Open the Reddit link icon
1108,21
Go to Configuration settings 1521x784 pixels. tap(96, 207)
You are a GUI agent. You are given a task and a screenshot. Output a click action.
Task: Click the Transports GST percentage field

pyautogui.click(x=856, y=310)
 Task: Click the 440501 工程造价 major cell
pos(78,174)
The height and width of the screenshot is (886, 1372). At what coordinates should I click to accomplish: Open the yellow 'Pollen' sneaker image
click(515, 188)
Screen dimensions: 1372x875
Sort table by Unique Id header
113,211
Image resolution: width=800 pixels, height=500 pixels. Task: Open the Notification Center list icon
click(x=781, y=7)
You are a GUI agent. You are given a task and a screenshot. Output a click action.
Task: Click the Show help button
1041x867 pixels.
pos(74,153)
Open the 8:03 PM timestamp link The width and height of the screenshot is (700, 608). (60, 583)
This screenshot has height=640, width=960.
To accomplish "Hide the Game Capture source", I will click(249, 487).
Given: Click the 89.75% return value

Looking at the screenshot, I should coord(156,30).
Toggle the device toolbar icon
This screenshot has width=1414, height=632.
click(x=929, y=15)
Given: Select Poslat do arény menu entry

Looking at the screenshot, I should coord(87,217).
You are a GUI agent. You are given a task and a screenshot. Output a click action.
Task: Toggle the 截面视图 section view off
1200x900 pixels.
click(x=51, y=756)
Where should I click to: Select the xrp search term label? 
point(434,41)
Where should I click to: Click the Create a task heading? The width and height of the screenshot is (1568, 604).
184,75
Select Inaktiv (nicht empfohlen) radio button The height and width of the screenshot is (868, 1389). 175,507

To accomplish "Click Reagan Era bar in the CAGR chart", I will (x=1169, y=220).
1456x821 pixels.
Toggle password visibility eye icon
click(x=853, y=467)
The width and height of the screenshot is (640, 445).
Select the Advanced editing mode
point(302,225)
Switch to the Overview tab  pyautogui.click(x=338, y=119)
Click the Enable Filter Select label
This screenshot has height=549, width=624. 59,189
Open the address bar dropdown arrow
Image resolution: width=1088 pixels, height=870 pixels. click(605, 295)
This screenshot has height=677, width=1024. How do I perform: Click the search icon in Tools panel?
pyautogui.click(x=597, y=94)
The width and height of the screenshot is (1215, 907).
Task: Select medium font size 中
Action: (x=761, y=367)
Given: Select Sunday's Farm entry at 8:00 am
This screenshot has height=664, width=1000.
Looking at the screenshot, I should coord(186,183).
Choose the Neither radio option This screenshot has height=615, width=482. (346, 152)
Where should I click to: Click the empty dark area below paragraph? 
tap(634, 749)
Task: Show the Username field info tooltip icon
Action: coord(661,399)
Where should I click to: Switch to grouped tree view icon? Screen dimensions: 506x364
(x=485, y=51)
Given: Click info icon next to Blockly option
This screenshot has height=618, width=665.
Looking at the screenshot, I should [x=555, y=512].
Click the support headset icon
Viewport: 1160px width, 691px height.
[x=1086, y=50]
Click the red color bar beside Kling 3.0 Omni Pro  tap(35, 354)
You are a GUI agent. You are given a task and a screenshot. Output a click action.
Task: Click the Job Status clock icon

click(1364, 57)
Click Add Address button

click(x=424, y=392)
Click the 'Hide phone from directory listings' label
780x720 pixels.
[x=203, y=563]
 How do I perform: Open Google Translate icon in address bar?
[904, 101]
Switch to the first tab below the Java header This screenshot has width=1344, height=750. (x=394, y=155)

□ □ □

**EXERCISE BRIEF:** For the data above, state only how many lines include the word "option".

**WORKED SOLUTION:** 2